En todo este asunto complejo, Trump esta tratando por un lado de establecer un cierto proteccionismo sobre los productos estadounidenses, implantando en alguna medida un economicismo patriótico. Este proteccionismo puede favorecer a los productos estadounidenses en Estados Unidos frente a los productos importados, pero puede perjudicar a los productos estadounidenses que son exportados a Europa o a otras regiones. El hecho, por otro lado, es que esta guerra no la ha empezado Trump. Esta es una guerra tan vieja como el propio comercio. De hecho, de lo que habla Trump como justificación es de una reciprocidad arancelaria. Lo que Trump alega estar haciendo es defenderse de los aranceles que impone Europa a los productos estadounidenses.
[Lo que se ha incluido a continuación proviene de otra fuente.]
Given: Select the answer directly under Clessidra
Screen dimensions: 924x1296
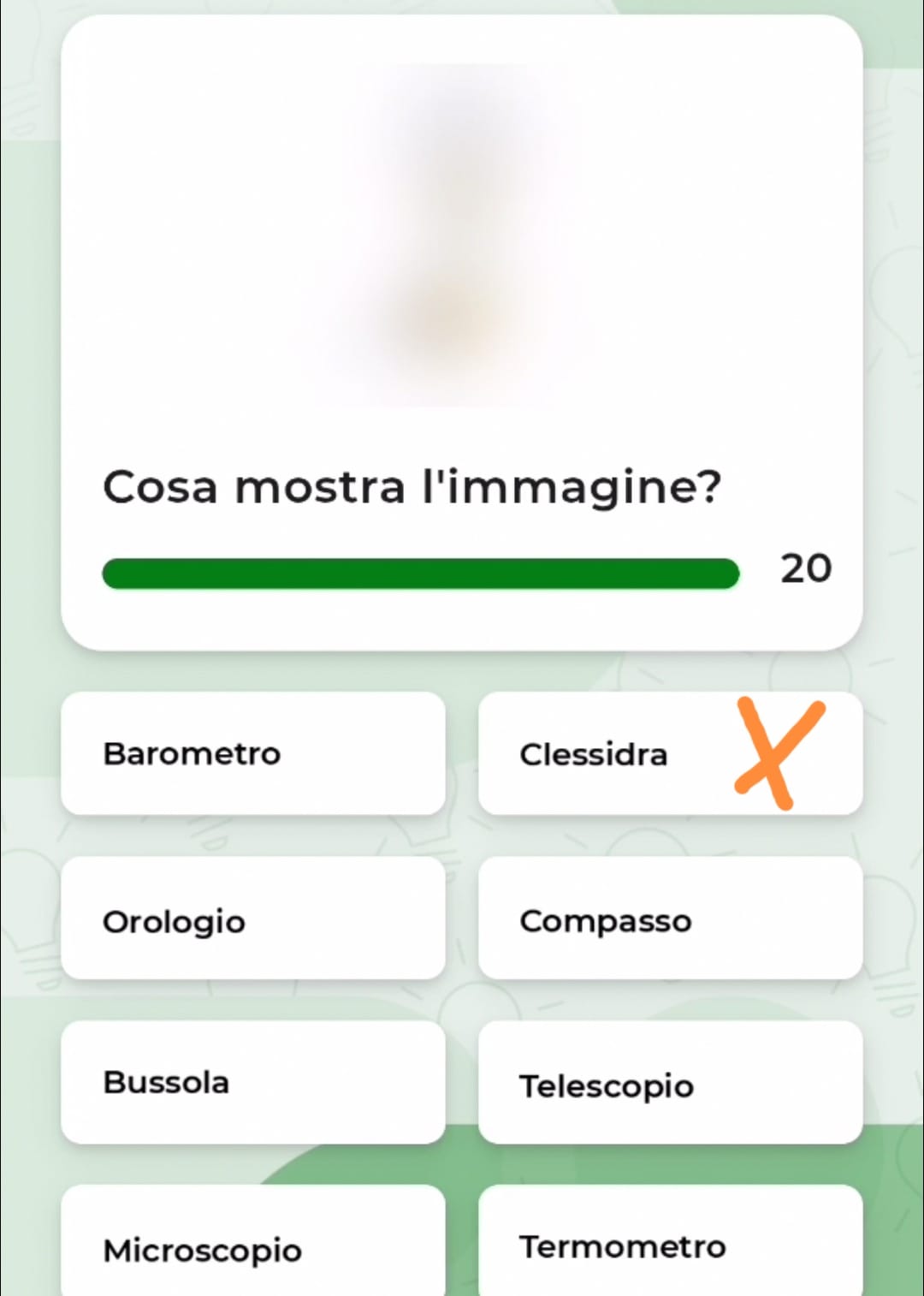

Otra forma de dopaje sobre los propios productos, de la que asimismo se queja Trump, también son las ayudas públicas en Europa a ciertos sectores, que les permiten competir con ventaja frente a productos estadounidenses que carecen de ayudas semejantes. El problema con las guerras comerciales es que todo movimiento que hagas tú la otra parte lo replicará contra ti. Cada arancel será replicado con otro arancel. Una reciprocidad perfecta sería o llenar todo de muros de la misma altura, o derribar todos los muros. Lo que no se puede pretender es que uno levante al otro un muro sin esperar que se lo levante a continuación el otro a uno.